#### [DATA FOR PROCESSING]

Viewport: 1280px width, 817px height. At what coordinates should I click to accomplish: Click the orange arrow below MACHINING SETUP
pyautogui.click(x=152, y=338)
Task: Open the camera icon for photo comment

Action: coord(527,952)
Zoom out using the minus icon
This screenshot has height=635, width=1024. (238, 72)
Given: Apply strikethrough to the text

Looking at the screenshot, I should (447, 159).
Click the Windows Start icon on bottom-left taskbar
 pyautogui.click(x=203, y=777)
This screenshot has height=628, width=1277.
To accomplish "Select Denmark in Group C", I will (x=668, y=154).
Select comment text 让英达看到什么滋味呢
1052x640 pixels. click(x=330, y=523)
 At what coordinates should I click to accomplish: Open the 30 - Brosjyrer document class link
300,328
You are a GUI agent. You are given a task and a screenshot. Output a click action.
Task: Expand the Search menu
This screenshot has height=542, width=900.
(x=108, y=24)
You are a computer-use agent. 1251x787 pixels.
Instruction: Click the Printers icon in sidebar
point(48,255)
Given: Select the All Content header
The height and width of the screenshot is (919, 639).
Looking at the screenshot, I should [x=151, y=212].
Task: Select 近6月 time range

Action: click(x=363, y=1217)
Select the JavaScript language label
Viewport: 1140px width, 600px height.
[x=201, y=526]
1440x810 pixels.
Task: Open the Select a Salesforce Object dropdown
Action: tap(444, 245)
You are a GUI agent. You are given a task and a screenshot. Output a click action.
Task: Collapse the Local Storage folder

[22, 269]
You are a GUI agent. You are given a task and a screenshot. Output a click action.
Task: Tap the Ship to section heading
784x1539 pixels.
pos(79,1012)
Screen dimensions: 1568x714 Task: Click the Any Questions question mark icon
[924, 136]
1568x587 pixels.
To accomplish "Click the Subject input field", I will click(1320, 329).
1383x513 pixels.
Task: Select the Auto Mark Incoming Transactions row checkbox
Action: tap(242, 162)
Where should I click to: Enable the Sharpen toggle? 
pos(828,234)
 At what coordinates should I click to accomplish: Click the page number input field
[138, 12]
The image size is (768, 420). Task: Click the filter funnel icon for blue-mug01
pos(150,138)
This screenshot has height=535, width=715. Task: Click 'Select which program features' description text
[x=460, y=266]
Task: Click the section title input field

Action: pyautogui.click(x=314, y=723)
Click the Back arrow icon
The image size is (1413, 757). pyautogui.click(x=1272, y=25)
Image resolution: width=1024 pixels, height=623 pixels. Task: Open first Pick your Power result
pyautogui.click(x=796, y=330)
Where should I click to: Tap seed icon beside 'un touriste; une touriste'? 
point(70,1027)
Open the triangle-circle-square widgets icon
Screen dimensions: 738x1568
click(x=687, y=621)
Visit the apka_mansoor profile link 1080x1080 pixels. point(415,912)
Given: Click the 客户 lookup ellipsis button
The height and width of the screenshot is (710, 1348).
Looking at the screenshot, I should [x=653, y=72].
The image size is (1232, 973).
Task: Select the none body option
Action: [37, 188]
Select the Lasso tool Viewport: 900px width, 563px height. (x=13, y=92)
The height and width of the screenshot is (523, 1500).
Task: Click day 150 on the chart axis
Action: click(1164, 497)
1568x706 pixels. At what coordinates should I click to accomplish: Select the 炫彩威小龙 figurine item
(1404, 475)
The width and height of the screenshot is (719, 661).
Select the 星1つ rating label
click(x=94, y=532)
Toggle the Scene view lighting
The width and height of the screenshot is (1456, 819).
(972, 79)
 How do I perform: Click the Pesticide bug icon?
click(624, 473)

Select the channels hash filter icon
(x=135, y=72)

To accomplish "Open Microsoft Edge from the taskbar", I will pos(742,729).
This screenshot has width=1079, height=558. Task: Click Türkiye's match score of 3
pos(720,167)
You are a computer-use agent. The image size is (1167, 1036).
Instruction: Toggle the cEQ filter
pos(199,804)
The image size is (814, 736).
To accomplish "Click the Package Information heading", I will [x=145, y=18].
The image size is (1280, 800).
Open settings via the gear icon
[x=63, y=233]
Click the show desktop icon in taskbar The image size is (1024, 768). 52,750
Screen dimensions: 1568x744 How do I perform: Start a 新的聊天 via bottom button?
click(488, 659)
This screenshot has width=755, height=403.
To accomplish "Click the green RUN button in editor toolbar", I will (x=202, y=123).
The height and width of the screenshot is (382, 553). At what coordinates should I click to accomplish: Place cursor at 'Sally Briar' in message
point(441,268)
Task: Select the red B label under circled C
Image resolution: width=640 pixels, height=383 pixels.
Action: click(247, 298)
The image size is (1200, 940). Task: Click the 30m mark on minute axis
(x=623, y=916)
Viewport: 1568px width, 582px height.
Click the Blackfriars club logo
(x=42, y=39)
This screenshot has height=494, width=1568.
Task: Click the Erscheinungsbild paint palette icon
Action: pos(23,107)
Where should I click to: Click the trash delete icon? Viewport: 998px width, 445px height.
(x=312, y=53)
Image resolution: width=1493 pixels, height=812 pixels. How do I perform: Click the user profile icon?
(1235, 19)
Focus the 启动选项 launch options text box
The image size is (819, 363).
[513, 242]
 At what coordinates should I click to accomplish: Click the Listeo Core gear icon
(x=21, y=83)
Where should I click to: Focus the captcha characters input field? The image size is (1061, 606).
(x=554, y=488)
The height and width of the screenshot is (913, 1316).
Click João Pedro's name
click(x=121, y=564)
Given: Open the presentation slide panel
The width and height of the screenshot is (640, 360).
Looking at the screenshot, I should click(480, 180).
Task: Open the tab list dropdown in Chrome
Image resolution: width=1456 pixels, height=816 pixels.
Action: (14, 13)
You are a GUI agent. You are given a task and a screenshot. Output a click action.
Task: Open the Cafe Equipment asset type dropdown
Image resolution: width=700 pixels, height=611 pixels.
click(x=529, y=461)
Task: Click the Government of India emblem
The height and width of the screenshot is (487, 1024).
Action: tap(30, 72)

#### [GOAL OF THE EXERCISE]
Repeat every line of the data precisely.

#### [EXERCISE RESULT]
Viewport: 1280px width, 817px height. At what coordinates should I click to accomplish: Click the orange arrow below MACHINING SETUP
pyautogui.click(x=152, y=338)
Task: Open the camera icon for photo comment

Action: coord(527,952)
Zoom out using the minus icon
This screenshot has height=635, width=1024. (238, 72)
Given: Apply strikethrough to the text

Looking at the screenshot, I should (447, 159).
Click the Windows Start icon on bottom-left taskbar
 pyautogui.click(x=203, y=777)
This screenshot has height=628, width=1277.
To accomplish "Select Denmark in Group C", I will (x=668, y=154).
Select comment text 让英达看到什么滋味呢
1052x640 pixels. click(x=330, y=523)
 At what coordinates should I click to accomplish: Open the 30 - Brosjyrer document class link
300,328
You are a GUI agent. You are given a task and a screenshot. Output a click action.
Task: Expand the Search menu
This screenshot has height=542, width=900.
(x=108, y=24)
You are a computer-use agent. 1251x787 pixels.
Instruction: Click the Printers icon in sidebar
point(48,255)
Given: Select the All Content header
The height and width of the screenshot is (919, 639).
Looking at the screenshot, I should [x=151, y=212].
Task: Select 近6月 time range

Action: click(x=363, y=1217)
Select the JavaScript language label
Viewport: 1140px width, 600px height.
[x=201, y=526]
1440x810 pixels.
Task: Open the Select a Salesforce Object dropdown
Action: tap(444, 245)
You are a GUI agent. You are given a task and a screenshot. Output a click action.
Task: Collapse the Local Storage folder

[22, 269]
You are a GUI agent. You are given a task and a screenshot. Output a click action.
Task: Tap the Ship to section heading
784x1539 pixels.
pos(79,1012)
Screen dimensions: 1568x714 Task: Click the Any Questions question mark icon
[924, 136]
1568x587 pixels.
To accomplish "Click the Subject input field", I will click(1320, 329).
1383x513 pixels.
Task: Select the Auto Mark Incoming Transactions row checkbox
Action: tap(242, 162)
Where should I click to: Enable the Sharpen toggle? 
pos(828,234)
 At what coordinates should I click to accomplish: Click the page number input field
[138, 12]
The image size is (768, 420). Task: Click the filter funnel icon for blue-mug01
pos(150,138)
This screenshot has height=535, width=715. Task: Click 'Select which program features' description text
[x=460, y=266]
Task: Click the section title input field

Action: pyautogui.click(x=314, y=723)
Click the Back arrow icon
The image size is (1413, 757). pyautogui.click(x=1272, y=25)
Image resolution: width=1024 pixels, height=623 pixels. Task: Open first Pick your Power result
pyautogui.click(x=796, y=330)
Where should I click to: Tap seed icon beside 'un touriste; une touriste'? 
point(70,1027)
Open the triangle-circle-square widgets icon
Screen dimensions: 738x1568
click(x=687, y=621)
Visit the apka_mansoor profile link 1080x1080 pixels. point(415,912)
Given: Click the 客户 lookup ellipsis button
The height and width of the screenshot is (710, 1348).
Looking at the screenshot, I should [x=653, y=72].
The image size is (1232, 973).
Task: Select the none body option
Action: [37, 188]
Select the Lasso tool Viewport: 900px width, 563px height. (x=13, y=92)
The height and width of the screenshot is (523, 1500).
Task: Click day 150 on the chart axis
Action: click(1164, 497)
1568x706 pixels. At what coordinates should I click to accomplish: Select the 炫彩威小龙 figurine item
(1404, 475)
The width and height of the screenshot is (719, 661).
Select the 星1つ rating label
click(x=94, y=532)
Toggle the Scene view lighting
The width and height of the screenshot is (1456, 819).
(972, 79)
 How do I perform: Click the Pesticide bug icon?
click(624, 473)

Select the channels hash filter icon
(x=135, y=72)

To accomplish "Open Microsoft Edge from the taskbar", I will pos(742,729).
This screenshot has width=1079, height=558. Task: Click Türkiye's match score of 3
pos(720,167)
You are a computer-use agent. The image size is (1167, 1036).
Instruction: Toggle the cEQ filter
pos(199,804)
The image size is (814, 736).
To accomplish "Click the Package Information heading", I will [x=145, y=18].
The image size is (1280, 800).
Open settings via the gear icon
[x=63, y=233]
Click the show desktop icon in taskbar The image size is (1024, 768). 52,750
Screen dimensions: 1568x744 How do I perform: Start a 新的聊天 via bottom button?
click(488, 659)
This screenshot has width=755, height=403.
To accomplish "Click the green RUN button in editor toolbar", I will (x=202, y=123).
The height and width of the screenshot is (382, 553). At what coordinates should I click to accomplish: Place cursor at 'Sally Briar' in message
point(441,268)
Task: Select the red B label under circled C
Image resolution: width=640 pixels, height=383 pixels.
Action: click(247, 298)
The image size is (1200, 940). Task: Click the 30m mark on minute axis
(x=623, y=916)
Viewport: 1568px width, 582px height.
Click the Blackfriars club logo
(x=42, y=39)
This screenshot has height=494, width=1568.
Task: Click the Erscheinungsbild paint palette icon
Action: pos(23,107)
Where should I click to: Click the trash delete icon? Viewport: 998px width, 445px height.
(x=312, y=53)
Image resolution: width=1493 pixels, height=812 pixels. How do I perform: Click the user profile icon?
(1235, 19)
Focus the 启动选项 launch options text box
The image size is (819, 363).
[513, 242]
 At what coordinates should I click to accomplish: Click the Listeo Core gear icon
(x=21, y=83)
Where should I click to: Focus the captcha characters input field? The image size is (1061, 606).
(x=554, y=488)
The height and width of the screenshot is (913, 1316).
Click João Pedro's name
click(x=121, y=564)
Given: Open the presentation slide panel
The width and height of the screenshot is (640, 360).
Looking at the screenshot, I should click(480, 180).
Task: Open the tab list dropdown in Chrome
Image resolution: width=1456 pixels, height=816 pixels.
Action: (14, 13)
You are a GUI agent. You are given a task and a screenshot. Output a click action.
Task: Open the Cafe Equipment asset type dropdown
Image resolution: width=700 pixels, height=611 pixels.
click(x=529, y=461)
Task: Click the Government of India emblem
The height and width of the screenshot is (487, 1024).
Action: tap(30, 72)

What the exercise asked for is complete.